Sunday, January 22, 2006

Wrong Question!!!

I passed the Guilford County Courthouse as I drove through downtown Greensboro the other morning and saw a herd of people lined up to go through the security checkpoint and gain access to their courthouse. Why do citizens tolerate this treatment from their government? Let's work through this logically. First we pay taxes to build the courthouse and staff it. Then, our elected officials decide that we should be searched before being allowed into our courthouse. Did anyone check with the voters before implementing this policy?? Of course not, they do what they want. I'm thinking that they failed the "democracy" part of Civics class.

I complained to a past county manager a few years ago about the search policy. He told me that the judges wanted the searches for "security purposes". I guess it hasn't dawned on judges that they are letting criminals have a free run in our society. Maybe if they were putting a few more criminals to work making license plates, we could walk the streets a little more safely.

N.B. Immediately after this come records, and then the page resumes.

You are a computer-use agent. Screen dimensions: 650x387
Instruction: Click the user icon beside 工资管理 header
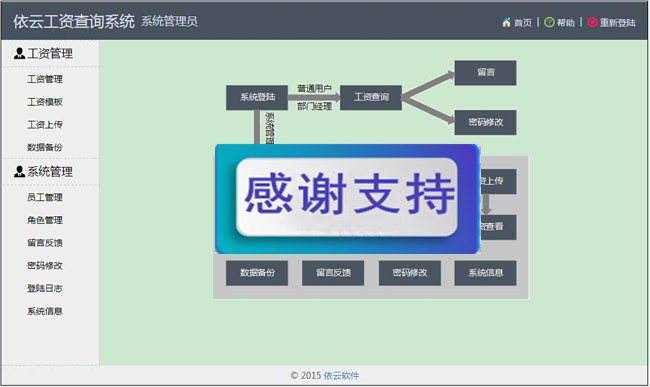pyautogui.click(x=19, y=53)
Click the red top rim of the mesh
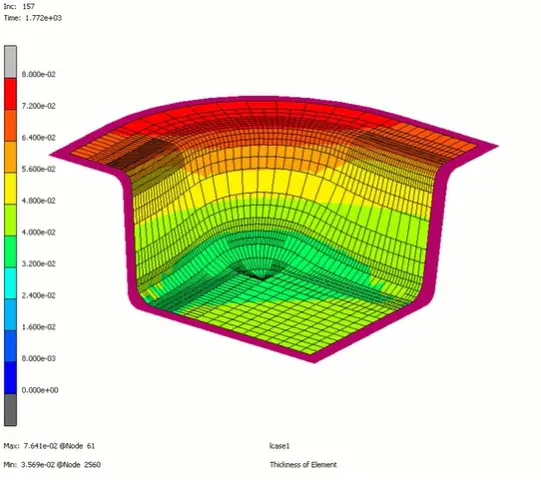The height and width of the screenshot is (481, 541). click(x=269, y=110)
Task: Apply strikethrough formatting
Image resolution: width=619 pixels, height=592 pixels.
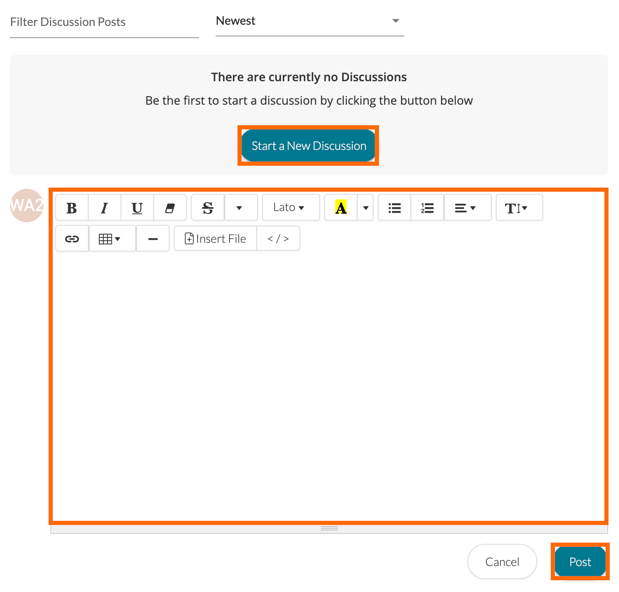Action: pos(208,208)
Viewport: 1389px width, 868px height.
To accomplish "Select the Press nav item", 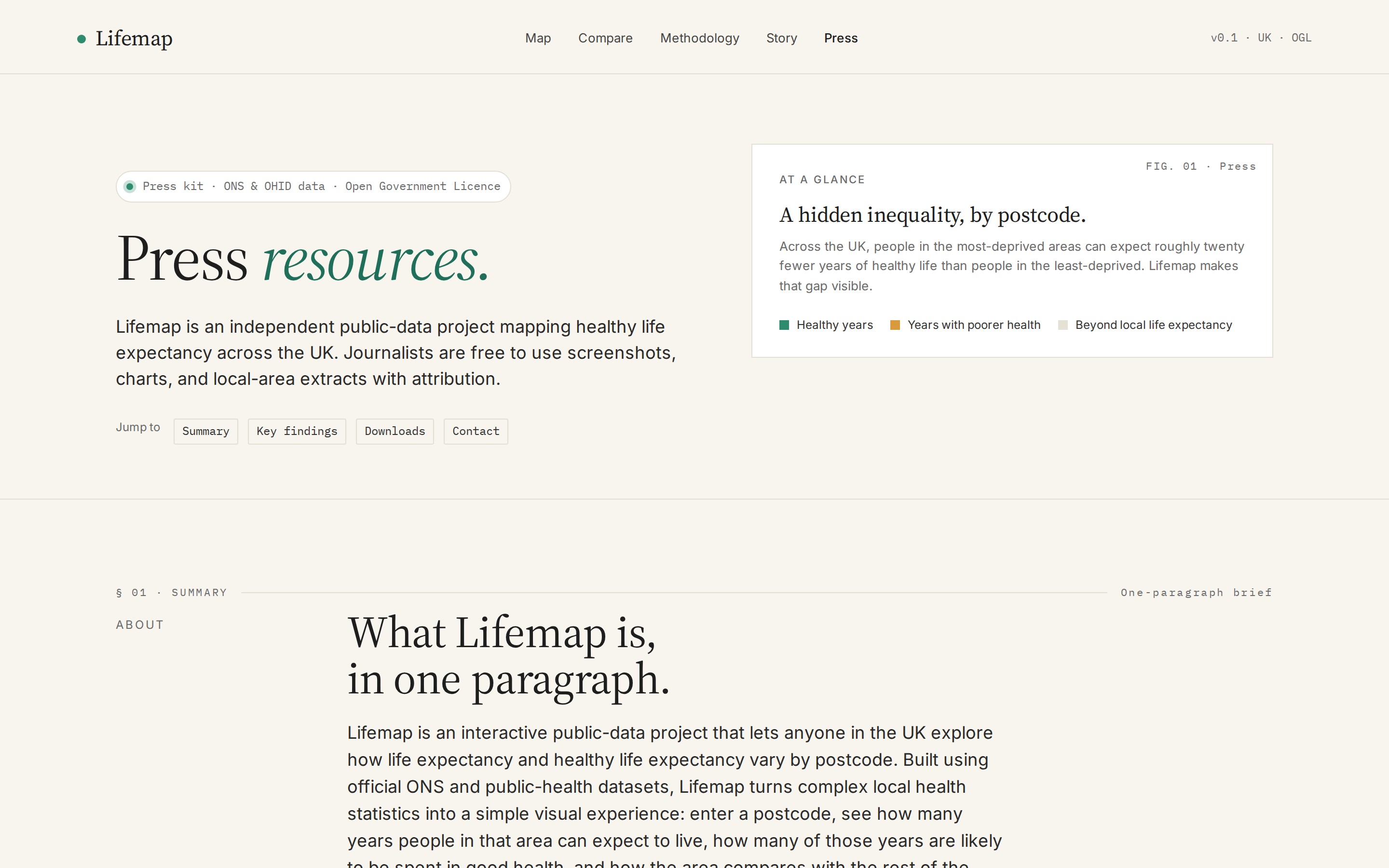I will point(840,38).
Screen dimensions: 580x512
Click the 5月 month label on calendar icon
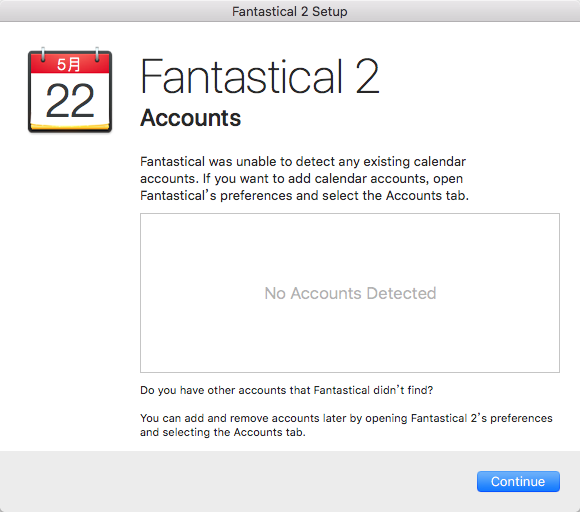click(68, 64)
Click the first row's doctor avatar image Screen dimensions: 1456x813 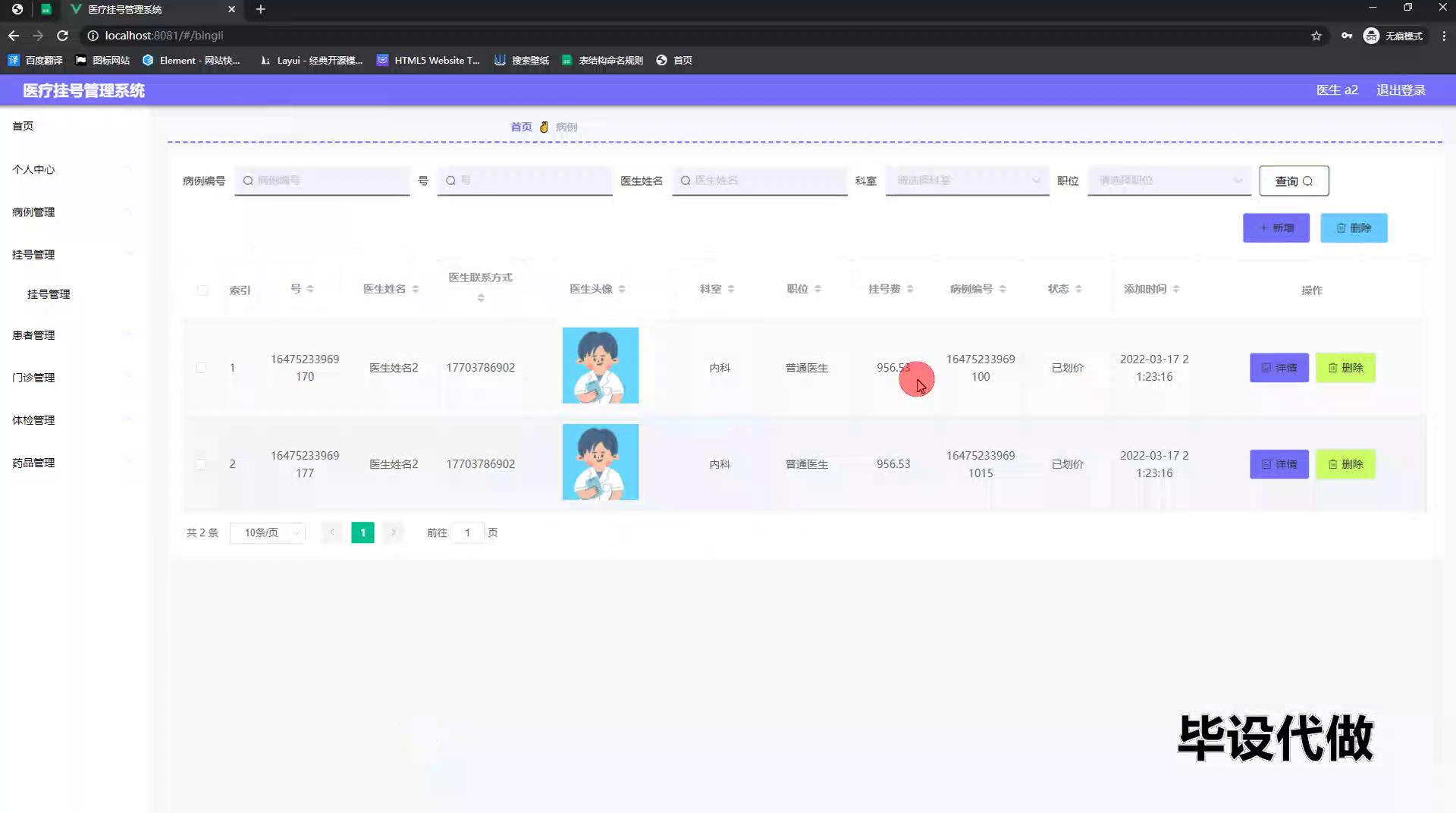[601, 366]

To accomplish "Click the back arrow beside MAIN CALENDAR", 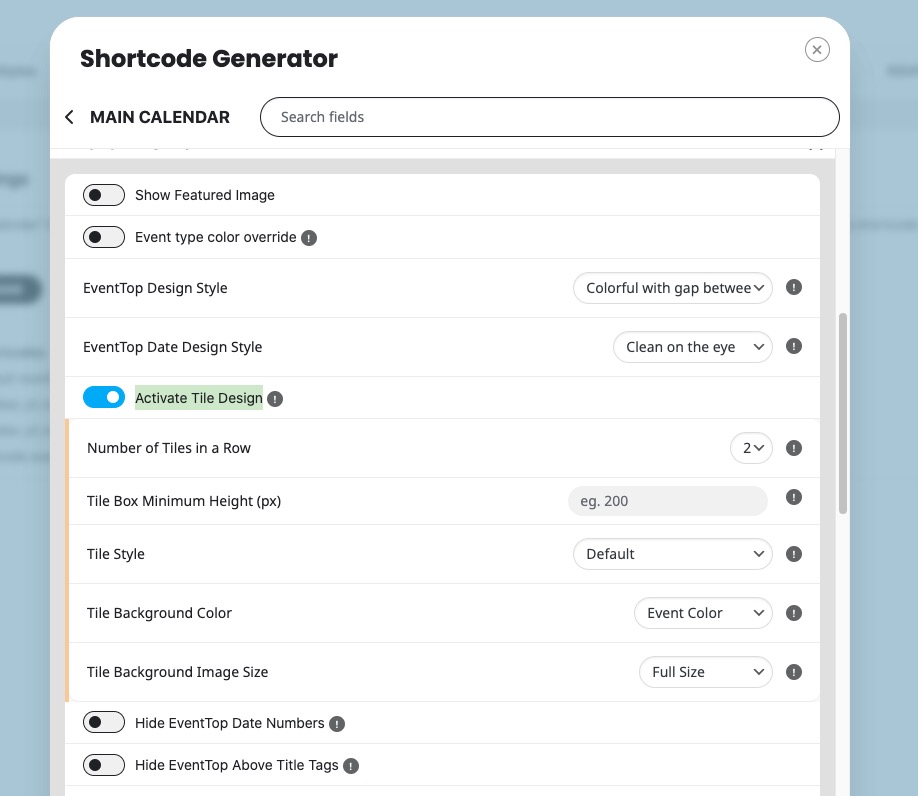I will [x=69, y=117].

After a few more stories about security issues from the manager, I explained my point of view to him. I explained that the whole security and search issue was a result of bad information. It is because, as Roger Von Oech likes to say, our officials are "asking the wrong question". They are sitting in the courthouse asking, "How do we keep those people from coming down here and hurting us?". What they should be asking is "What are we doing here that is pissing people off so badly that they want to come down here and hurt us?" It has been a few years, no answer from the county yet.

Saturday, January 14, 2006

Wuff!! Wuff!! Happy Birthday Mom!!!

I was at Target this morning picking up a few items and thought that I would go ahead and get my mother a birthday card. It's pretty early for me to do this. I mean, today is the 14th and her birthday is the 15th. If she gets the card before March, she will be surprised. I digress, back to Target and my shopping. As I searched the card racks for the appropriate card, I found an incredible card. Under the category "Mother from Dog", there was a card. I couldn't believe it! Of course, I can't decide which was more shocking, a marker with "To Mother from Dog" or the fact that there was actually a card in the slot.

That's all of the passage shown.